Microsoft has released an update for Windows 10 and a few other versions of its popular operating system to remove a security flaw that could be exploited to install malicious code (malware) on computers, without the knowledge of their owners. Security updates are frequent, but the difference from the past is that in this case the problem was publicly reported by the National Security Agency (NSA), the US intelligence agency known for its telecommunications surveillance activities. Historically, the NSA has often preferred to keep information on security flaws in operating systems for itself, with the aim of exploiting it as part of IT activity control programs, even on a global scale.
The security flaw affects Windows 10, Microsoft's latest operating system, Windows Server 2016, and Windows Server 2019. The problem is in the certificate system that Microsoft uses to make sure that installed programs and updates are genuine, in order to reduce the risk of installing viruses or portions of code that could damage the computer, opening secondary access routes to the data they contain, without the knowledge of their owners. By exploiting the flaw, an attacker could have added a bogus digital signature, thus being able to pass off a malware and exploit it to gain control of the computer.

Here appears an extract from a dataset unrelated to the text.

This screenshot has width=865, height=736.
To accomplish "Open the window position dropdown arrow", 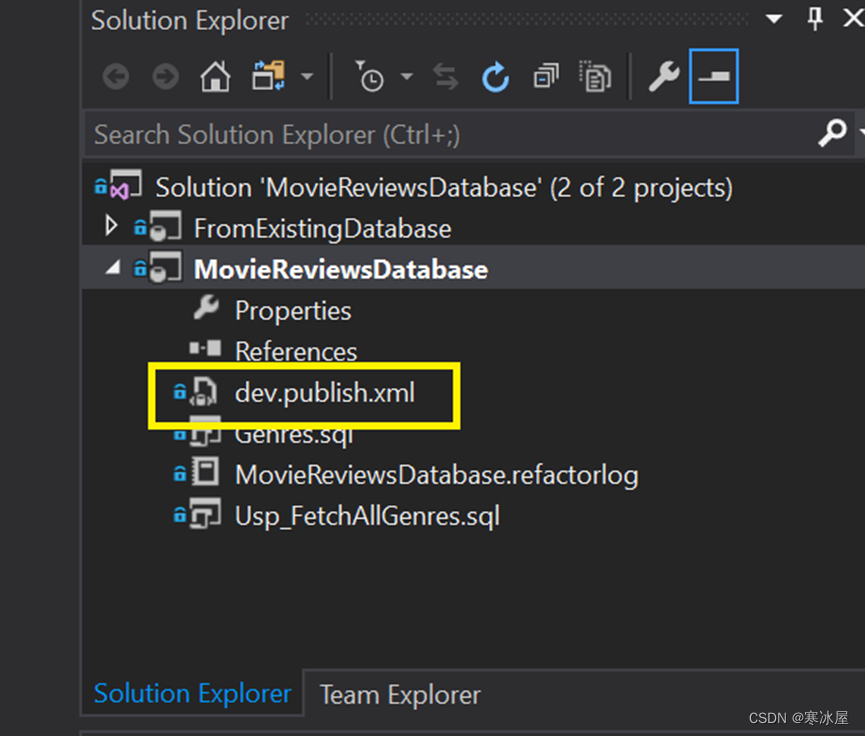I will point(775,19).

Microsoft said it had not received any news about the exploitation of this security flaw, which was not known until a few days ago. Windows 10 defaults to the automatic installation of security updates of this type, so within a few days most computers using it should no longer be at risk. Usually when an update is announced for a security flaw there is a rush to understand the mechanism, so that you can exploit it before the solution is installed on the computers.
The NSA constantly works to look for problems and programming errors in the most popular operating systems, precisely to be able to exploit them to its advantage as part of its surveillance plans. After the dissemination of a large amount of confidential information about its activities, especially by Edward Snowden, and the numerous journalistic inquiries that followed, the NSA received much criticism for choosing not to disclose – not even to the producers of the software concerned – the security holes he had identified. A policy that at least in one case had led to alarming results, according to cyber security experts.
In early 2017, NSA officials told Microsoft that they had long ago discovered a Windows vulnerability, but had suffered a leak that made it known to the Shadow Brokers hacking group. Among the lost data, perhaps disseminated by some NSA agents, was a computer code which later became known as “Eternal Blue”. Microsoft quickly released a security update, but several computers were still unprotected.
Later, a group of North Korean hackers worked on the code by making “WannaCry”, a malware that was then exploited to block the entire computer system of the UK health service, which was based on an old version of Windows. The security flaw was also exploited by a group of Russian hackers to conduct other attacks, among the largest and most serious in the history of information technology, blocking the computer systems of some large companies including Maersk, the huge multinational responsible for much of the maritime transport of goods.
When his involvement became known, the NSA denied any responsibility, claiming that the malware was made by North Korea and Russia. However, many security experts, and some agents of the NSA itself anonymously, pointed out that the practice of hiding the flaws discovered in their programs from software producers, in the hope of exploiting them for espionage, was clearly behind the damage caused by Eternal Blue, costing several million dollars to the same US companies.
The final decision on whether to keep a cybersecurity flaw secret or reveal it to manufacturers like Microsoft is often made by the White House. During the Barack Obama administration, for example, a procedure was formalized to do so. Donald Trump's government has confirmed that something similar still exists today, but the government has long since provided up-to-date data on how many security holes are made public and how many are kept secret, with the aim of exploiting them otherwise.
In the past, the NSA had already provided information to Microsoft on problems related to Windows, but had always avoided any public involvement, avoiding denying or confirming its reports. It is therefore the first time that the NSA has taken a more open path, as the agency's head of cyber security, Anne Neuberger explained: “We wanted to take a new approach in sharing and working to build trust in the cybersecurity community. Ensuring that vulnerabilities can be mitigated is a top priority “.
For now it is not clear whether public reporting is the beginning of a new method of collaboration and communication of the NSA or just an isolated case. The agency brings together some of the most experienced and capable IT engineers in the world, specializing in researching programming errors and flaws in the most popular operating systems and programs. If public disclosure of their findings became the norm, many of the security problems that inevitably affect information and communications systems could be resolved in time. However, several observers are skeptical of this circumstance, given the recent past cases related to the NSA's activities kept in great secrecy.